"HostedCluster.endpointAccess: Private" configures AWS Privatelink for accessing AWS services and avoiding VPC peering not taking into account a customer may want to configure a Private installation but using a different configuration AWS wise, for instance VPC peering together with private and public subnets with NATGW, also when it comes to Route53 you could still have a fully private installation by only using a Private Route53 zone and Inbound resolvers with DNS delegations configured on the intranet authoritative zones.
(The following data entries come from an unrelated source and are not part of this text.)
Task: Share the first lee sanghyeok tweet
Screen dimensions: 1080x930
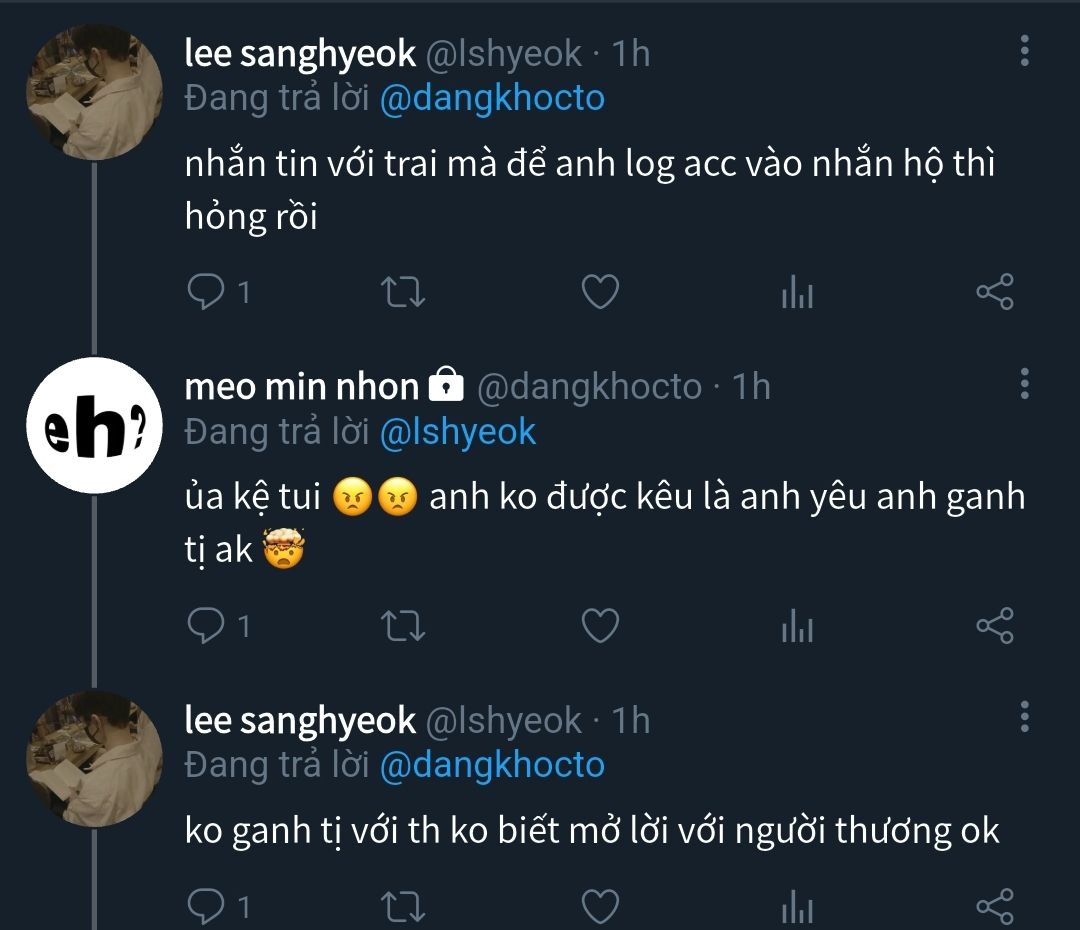Action: pyautogui.click(x=994, y=292)
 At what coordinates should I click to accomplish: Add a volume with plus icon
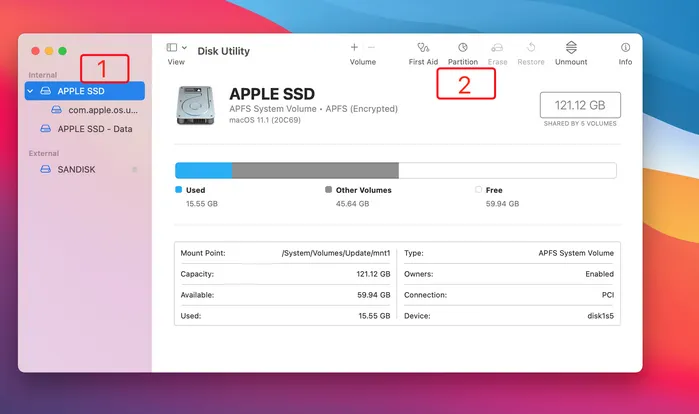pos(354,47)
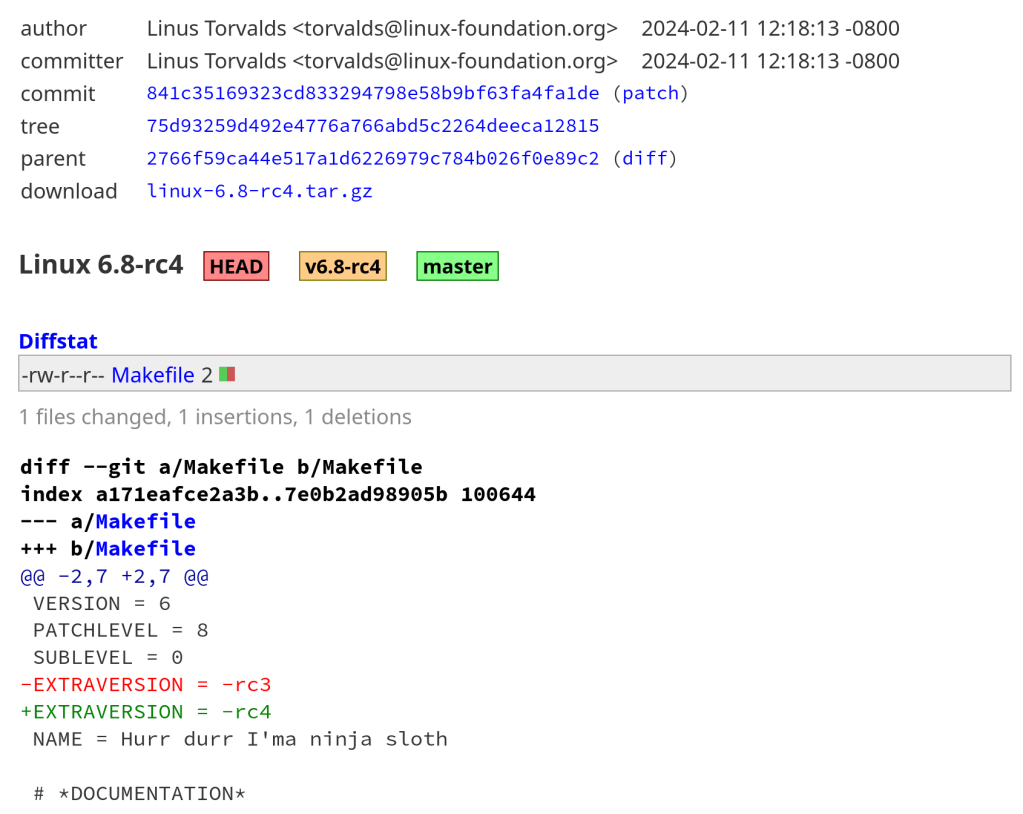Click the patch link beside the commit hash
Viewport: 1023px width, 814px height.
650,94
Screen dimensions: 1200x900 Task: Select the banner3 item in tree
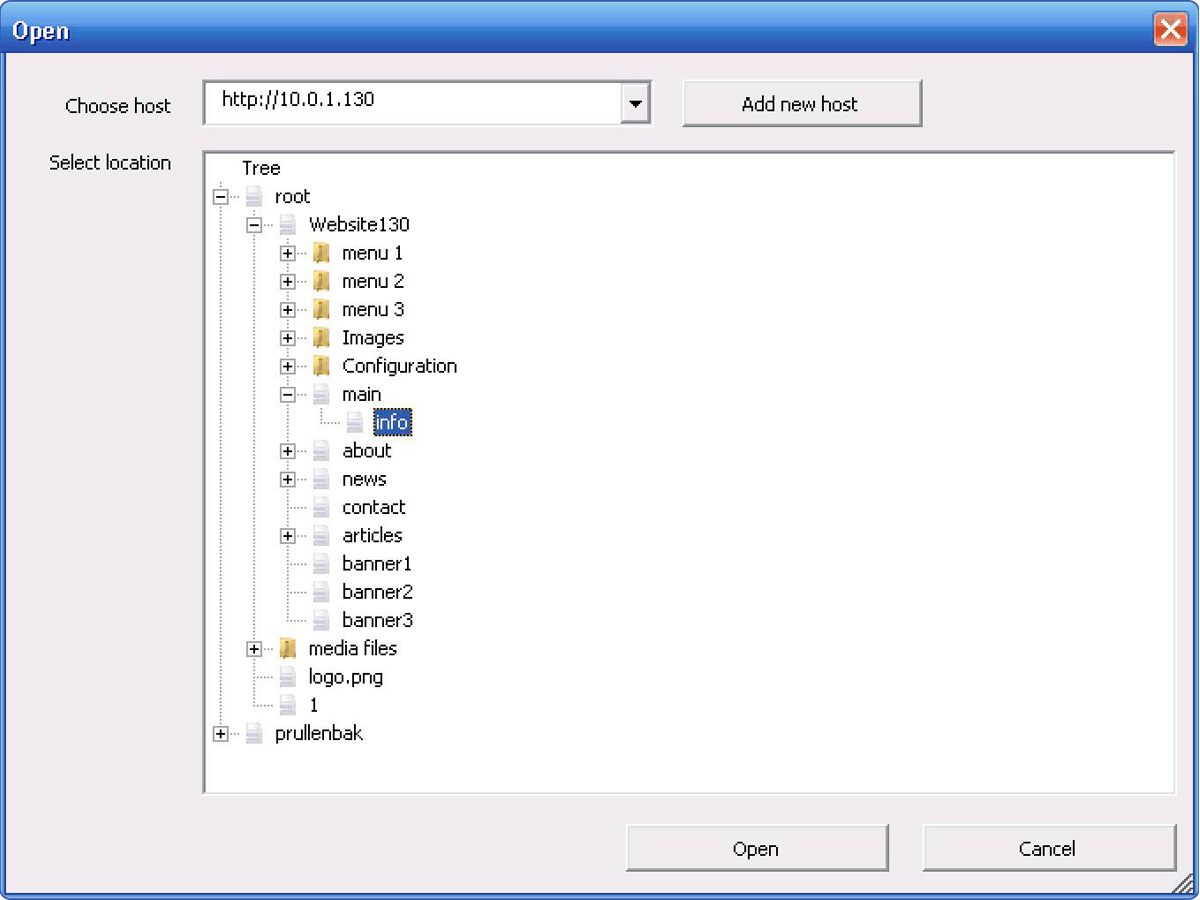(377, 620)
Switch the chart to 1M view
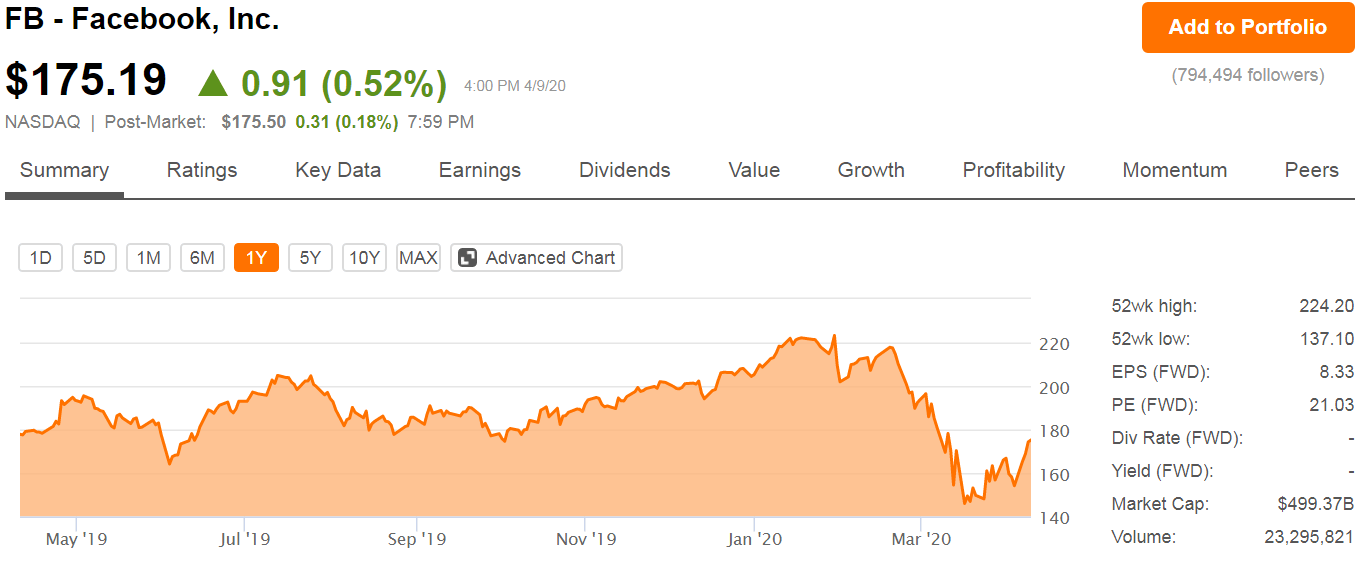This screenshot has width=1372, height=584. 148,257
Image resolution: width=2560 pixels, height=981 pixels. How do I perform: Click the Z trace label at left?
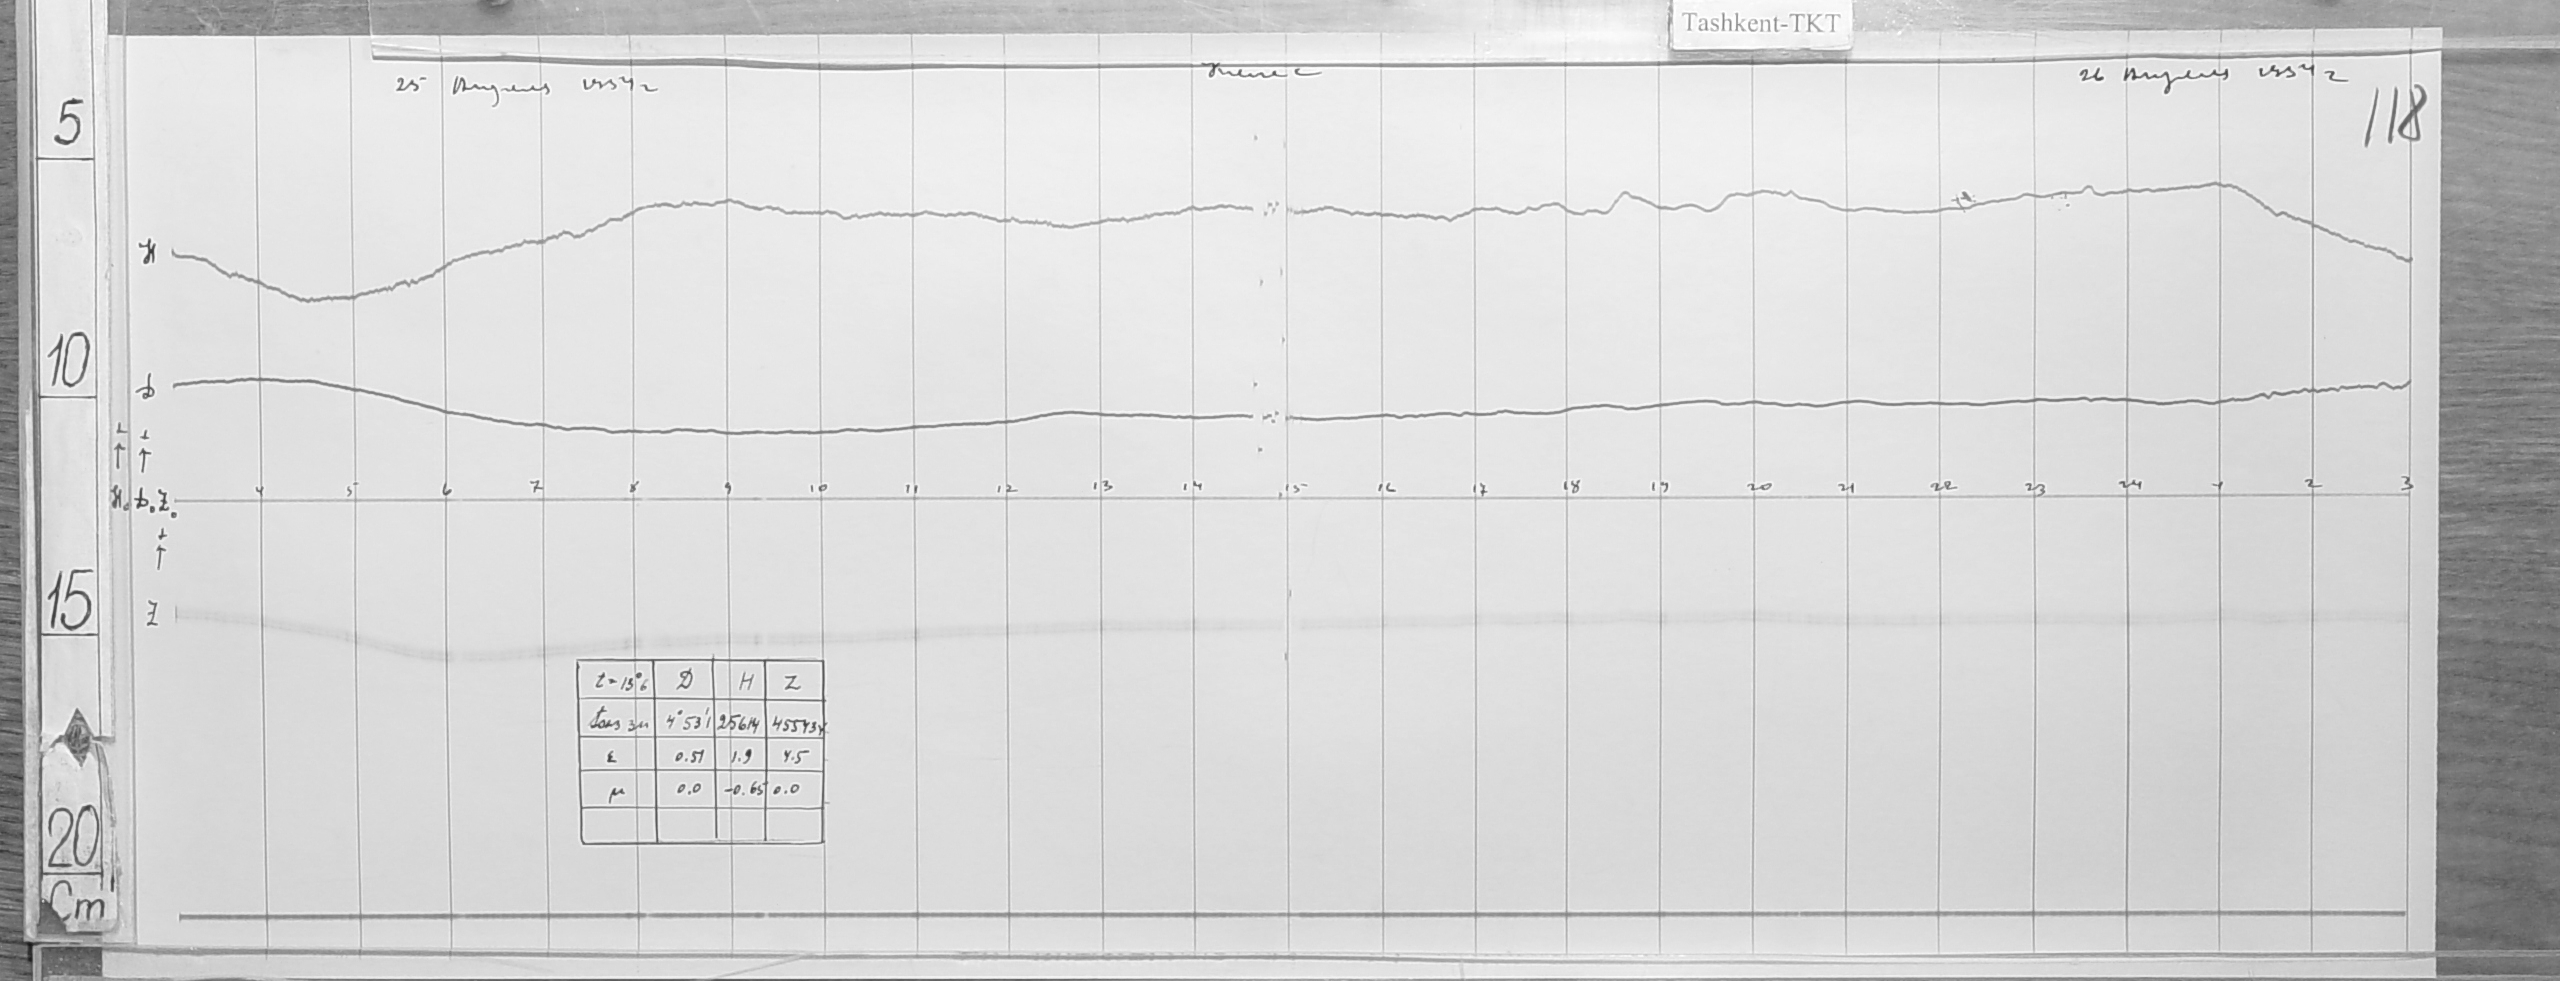pyautogui.click(x=152, y=617)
On top of this while discussing this specific topic in the HCP forum it appears AWS_SHARED_CREDENTIALS_FILE is required to set up the OIDC bucket (there's already a separate secret for that to happen as per https://docs.redhat.com/en/documentation/red_hat_advanced_cluster_management_for_kubernetes/2.10/html-single/clusters/index#hosted-create-aws-secret) and set up AWS PrivateLink, making this setup less opinionated would also avoid the requirement of setting up these credentials which are mandatory right now as per https://github.com/openshift/hypershift/blob/main/hypershift-operator/controllers/platform/aws/controller.go#L125.

OCP 4.16 with MCE 2.6

100%    

1. Define "HostedCluster.spec.endpoingAccess: Private"
    

1. Hypershift operator will fail to create the resource because of a missing AWS_SHARED_CREDENTIALS_FILE and AWS_REGION env variables on top of the hypershift operator deployment

2. No DNS records are created on the spoke cluster private DNS zone as this installation expects the hypershift.local zone to be used not taking into account other AWS infrastructure architectures may be in use (i.e Inbound Route53 resolvers, VPC peerings, Transit Gateway etc)

A less opinionated setup where the customer is free to define endpointAccess to Private and be able to bring their own AWS infrastructure.